Collection entries

-----

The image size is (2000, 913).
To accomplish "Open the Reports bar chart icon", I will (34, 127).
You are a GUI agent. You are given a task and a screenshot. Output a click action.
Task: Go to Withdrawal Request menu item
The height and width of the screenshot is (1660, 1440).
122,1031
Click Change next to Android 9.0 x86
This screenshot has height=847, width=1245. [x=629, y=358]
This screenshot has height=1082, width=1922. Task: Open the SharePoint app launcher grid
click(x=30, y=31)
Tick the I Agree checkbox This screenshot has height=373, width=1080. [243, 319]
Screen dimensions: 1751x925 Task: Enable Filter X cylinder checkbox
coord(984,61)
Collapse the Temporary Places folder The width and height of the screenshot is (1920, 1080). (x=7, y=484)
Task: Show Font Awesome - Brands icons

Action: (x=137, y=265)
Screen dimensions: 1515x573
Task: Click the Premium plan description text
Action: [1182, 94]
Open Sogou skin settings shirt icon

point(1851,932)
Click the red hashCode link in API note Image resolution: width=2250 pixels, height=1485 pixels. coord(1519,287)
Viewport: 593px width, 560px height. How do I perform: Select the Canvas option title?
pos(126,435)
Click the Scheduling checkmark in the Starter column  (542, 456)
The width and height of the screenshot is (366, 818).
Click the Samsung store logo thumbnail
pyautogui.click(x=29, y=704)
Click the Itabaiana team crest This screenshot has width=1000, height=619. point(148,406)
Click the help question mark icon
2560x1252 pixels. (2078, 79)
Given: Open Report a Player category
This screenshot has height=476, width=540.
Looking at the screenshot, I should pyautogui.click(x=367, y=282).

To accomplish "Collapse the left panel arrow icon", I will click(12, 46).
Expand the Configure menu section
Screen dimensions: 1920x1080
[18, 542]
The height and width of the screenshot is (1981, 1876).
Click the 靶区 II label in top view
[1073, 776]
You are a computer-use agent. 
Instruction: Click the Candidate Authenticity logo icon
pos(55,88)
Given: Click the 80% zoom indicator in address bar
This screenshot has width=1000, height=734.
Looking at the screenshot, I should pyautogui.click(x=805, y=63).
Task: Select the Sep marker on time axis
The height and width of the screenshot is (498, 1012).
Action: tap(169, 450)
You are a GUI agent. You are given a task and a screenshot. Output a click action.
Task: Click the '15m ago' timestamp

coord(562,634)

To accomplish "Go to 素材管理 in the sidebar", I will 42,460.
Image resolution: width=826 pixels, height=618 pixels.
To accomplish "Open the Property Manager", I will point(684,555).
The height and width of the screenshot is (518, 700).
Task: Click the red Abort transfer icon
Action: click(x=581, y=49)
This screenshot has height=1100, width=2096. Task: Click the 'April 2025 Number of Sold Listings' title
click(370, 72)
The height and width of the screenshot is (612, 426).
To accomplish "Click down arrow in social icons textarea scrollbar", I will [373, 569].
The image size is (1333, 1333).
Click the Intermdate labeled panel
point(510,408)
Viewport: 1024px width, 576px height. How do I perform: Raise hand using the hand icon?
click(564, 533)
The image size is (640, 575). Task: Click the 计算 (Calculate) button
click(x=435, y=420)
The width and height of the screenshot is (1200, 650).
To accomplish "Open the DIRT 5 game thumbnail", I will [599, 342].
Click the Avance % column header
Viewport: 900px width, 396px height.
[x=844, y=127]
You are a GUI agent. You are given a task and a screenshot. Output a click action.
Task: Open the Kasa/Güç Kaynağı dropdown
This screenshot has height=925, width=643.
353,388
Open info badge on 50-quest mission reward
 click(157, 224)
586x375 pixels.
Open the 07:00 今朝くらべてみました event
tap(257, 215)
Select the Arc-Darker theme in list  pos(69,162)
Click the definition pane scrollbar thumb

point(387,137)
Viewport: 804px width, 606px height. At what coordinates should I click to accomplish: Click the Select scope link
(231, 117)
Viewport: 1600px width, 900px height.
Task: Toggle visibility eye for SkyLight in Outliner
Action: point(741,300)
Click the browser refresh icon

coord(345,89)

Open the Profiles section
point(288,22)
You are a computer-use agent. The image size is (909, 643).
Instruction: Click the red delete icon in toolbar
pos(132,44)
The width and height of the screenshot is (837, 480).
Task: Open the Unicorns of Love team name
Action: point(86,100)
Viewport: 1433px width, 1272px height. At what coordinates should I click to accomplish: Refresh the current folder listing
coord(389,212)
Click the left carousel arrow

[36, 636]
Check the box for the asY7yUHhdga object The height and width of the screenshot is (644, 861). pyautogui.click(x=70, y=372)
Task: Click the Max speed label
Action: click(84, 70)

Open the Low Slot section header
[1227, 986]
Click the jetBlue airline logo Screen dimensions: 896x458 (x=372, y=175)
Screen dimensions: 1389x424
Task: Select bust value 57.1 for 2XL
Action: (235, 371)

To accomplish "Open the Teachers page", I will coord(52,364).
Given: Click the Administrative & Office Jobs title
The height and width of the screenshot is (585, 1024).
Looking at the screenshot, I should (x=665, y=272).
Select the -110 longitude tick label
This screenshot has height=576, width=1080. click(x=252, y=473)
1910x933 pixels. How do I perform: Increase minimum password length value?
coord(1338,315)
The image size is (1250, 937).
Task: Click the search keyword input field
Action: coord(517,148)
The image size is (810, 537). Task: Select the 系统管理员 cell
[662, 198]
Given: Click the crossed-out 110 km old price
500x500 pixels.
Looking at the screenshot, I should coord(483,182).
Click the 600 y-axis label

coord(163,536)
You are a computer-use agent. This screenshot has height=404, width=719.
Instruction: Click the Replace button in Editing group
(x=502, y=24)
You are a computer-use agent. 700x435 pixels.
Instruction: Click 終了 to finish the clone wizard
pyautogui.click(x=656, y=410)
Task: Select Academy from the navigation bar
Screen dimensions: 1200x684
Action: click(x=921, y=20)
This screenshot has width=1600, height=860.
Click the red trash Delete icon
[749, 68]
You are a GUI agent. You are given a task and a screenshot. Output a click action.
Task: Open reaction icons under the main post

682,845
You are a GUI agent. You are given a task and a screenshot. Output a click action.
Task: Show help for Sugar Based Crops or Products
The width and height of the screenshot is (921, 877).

-----

» GIVEN PROBLEM:
Convert the items above into a numbered list with one line per entry, leaving out the blank lines.

» TASK OUTPUT:
1. The image size is (2000, 913).
2. To accomplish "Open the Reports bar chart icon", I will (34, 127).
3. You are a GUI agent. You are given a task and a screenshot. Output a click action.
4. Task: Go to Withdrawal Request menu item
5. The height and width of the screenshot is (1660, 1440).
6. 122,1031
7. Click Change next to Android 9.0 x86
8. This screenshot has height=847, width=1245. [x=629, y=358]
9. This screenshot has height=1082, width=1922. Task: Open the SharePoint app launcher grid
10. click(x=30, y=31)
11. Tick the I Agree checkbox This screenshot has height=373, width=1080. [243, 319]
12. Screen dimensions: 1751x925 Task: Enable Filter X cylinder checkbox
13. coord(984,61)
14. Collapse the Temporary Places folder The width and height of the screenshot is (1920, 1080). (x=7, y=484)
15. Task: Show Font Awesome - Brands icons
16. Action: (x=137, y=265)
17. Screen dimensions: 1515x573
18. Task: Click the Premium plan description text
19. Action: [1182, 94]
20. Open Sogou skin settings shirt icon
21. point(1851,932)
22. Click the red hashCode link in API note Image resolution: width=2250 pixels, height=1485 pixels. coord(1519,287)
23. Viewport: 593px width, 560px height. How do I perform: Select the Canvas option title?
24. pos(126,435)
25. Click the Scheduling checkmark in the Starter column  (542, 456)
26. The width and height of the screenshot is (366, 818).
27. Click the Samsung store logo thumbnail
28. pyautogui.click(x=29, y=704)
29. Click the Itabaiana team crest This screenshot has width=1000, height=619. point(148,406)
30. Click the help question mark icon
31. 2560x1252 pixels. (2078, 79)
32. Given: Open Report a Player category
33. This screenshot has height=476, width=540.
34. Looking at the screenshot, I should pyautogui.click(x=367, y=282).
35. To accomplish "Collapse the left panel arrow icon", I will click(12, 46).
36. Expand the Configure menu section
37. Screen dimensions: 1920x1080
38. [18, 542]
39. The height and width of the screenshot is (1981, 1876).
40. Click the 靶区 II label in top view
41. [1073, 776]
42. You are a computer-use agent. 
43. Instruction: Click the Candidate Authenticity logo icon
44. pos(55,88)
45. Given: Click the 80% zoom indicator in address bar
46. This screenshot has width=1000, height=734.
47. Looking at the screenshot, I should pyautogui.click(x=805, y=63).
48. Task: Select the Sep marker on time axis
49. The height and width of the screenshot is (498, 1012).
50. Action: tap(169, 450)
51. You are a GUI agent. You are given a task and a screenshot. Output a click action.
52. Task: Click the '15m ago' timestamp
53. coord(562,634)
54. To accomplish "Go to 素材管理 in the sidebar", I will 42,460.
55. Image resolution: width=826 pixels, height=618 pixels.
56. To accomplish "Open the Property Manager", I will point(684,555).
57. The height and width of the screenshot is (518, 700).
58. Task: Click the red Abort transfer icon
59. Action: click(x=581, y=49)
60. This screenshot has height=1100, width=2096. Task: Click the 'April 2025 Number of Sold Listings' title
61. click(370, 72)
62. The height and width of the screenshot is (612, 426).
63. To accomplish "Click down arrow in social icons textarea scrollbar", I will [373, 569].
64. The image size is (1333, 1333).
65. Click the Intermdate labeled panel
66. point(510,408)
67. Viewport: 1024px width, 576px height. How do I perform: Raise hand using the hand icon?
68. click(564, 533)
69. The image size is (640, 575). Task: Click the 计算 (Calculate) button
70. click(x=435, y=420)
71. The width and height of the screenshot is (1200, 650).
72. To accomplish "Open the DIRT 5 game thumbnail", I will [599, 342].
73. Click the Avance % column header
74. Viewport: 900px width, 396px height.
75. [x=844, y=127]
76. You are a GUI agent. You are given a task and a screenshot. Output a click action.
77. Task: Open the Kasa/Güç Kaynağı dropdown
78. This screenshot has height=925, width=643.
79. 353,388
80. Open info badge on 50-quest mission reward
81.  click(157, 224)
82. 586x375 pixels.
83. Open the 07:00 今朝くらべてみました event
84. tap(257, 215)
85. Select the Arc-Darker theme in list  pos(69,162)
86. Click the definition pane scrollbar thumb
87. point(387,137)
88. Viewport: 804px width, 606px height. At what coordinates should I click to accomplish: Click the Select scope link
89. (231, 117)
90. Viewport: 1600px width, 900px height.
91. Task: Toggle visibility eye for SkyLight in Outliner
92. Action: point(741,300)
93. Click the browser refresh icon
94. coord(345,89)
95. Open the Profiles section
96. point(288,22)
97. You are a computer-use agent. The image size is (909, 643).
98. Instruction: Click the red delete icon in toolbar
99. pos(132,44)
100. The width and height of the screenshot is (837, 480).
101. Task: Open the Unicorns of Love team name
102. Action: point(86,100)
103. Viewport: 1433px width, 1272px height. At what coordinates should I click to accomplish: Refresh the current folder listing
104. coord(389,212)
105. Click the left carousel arrow
106. [36, 636]
107. Check the box for the asY7yUHhdga object The height and width of the screenshot is (644, 861). pyautogui.click(x=70, y=372)
108. Task: Click the Max speed label
109. Action: click(84, 70)
110. Open the Low Slot section header
111. [1227, 986]
112. Click the jetBlue airline logo Screen dimensions: 896x458 (x=372, y=175)
113. Screen dimensions: 1389x424
114. Task: Select bust value 57.1 for 2XL
115. Action: (235, 371)
116. To accomplish "Open the Teachers page", I will coord(52,364).
117. Given: Click the Administrative & Office Jobs title
118. The height and width of the screenshot is (585, 1024).
119. Looking at the screenshot, I should (x=665, y=272).
120. Select the -110 longitude tick label
121. This screenshot has height=576, width=1080. click(x=252, y=473)
122. 1910x933 pixels. How do I perform: Increase minimum password length value?
123. coord(1338,315)
124. The image size is (1250, 937).
125. Task: Click the search keyword input field
126. Action: coord(517,148)
127. The image size is (810, 537). Task: Select the 系统管理员 cell
128. [662, 198]
129. Given: Click the crossed-out 110 km old price
130. 500x500 pixels.
131. Looking at the screenshot, I should coord(483,182).
132. Click the 600 y-axis label
133. coord(163,536)
134. You are a computer-use agent. This screenshot has height=404, width=719.
135. Instruction: Click the Replace button in Editing group
136. (x=502, y=24)
137. You are a computer-use agent. 700x435 pixels.
138. Instruction: Click 終了 to finish the clone wizard
139. pyautogui.click(x=656, y=410)
140. Task: Select Academy from the navigation bar
141. Screen dimensions: 1200x684
142. Action: click(x=921, y=20)
143. This screenshot has width=1600, height=860.
144. Click the red trash Delete icon
145. [749, 68]
146. You are a GUI agent. You are given a task and a screenshot. Output a click action.
147. Task: Open reaction icons under the main post
148. 682,845
149. You are a GUI agent. You are given a task and a screenshot. Output a click action.
150. Task: Show help for Sugar Based Crops or Products
151. The width and height of the screenshot is (921, 877).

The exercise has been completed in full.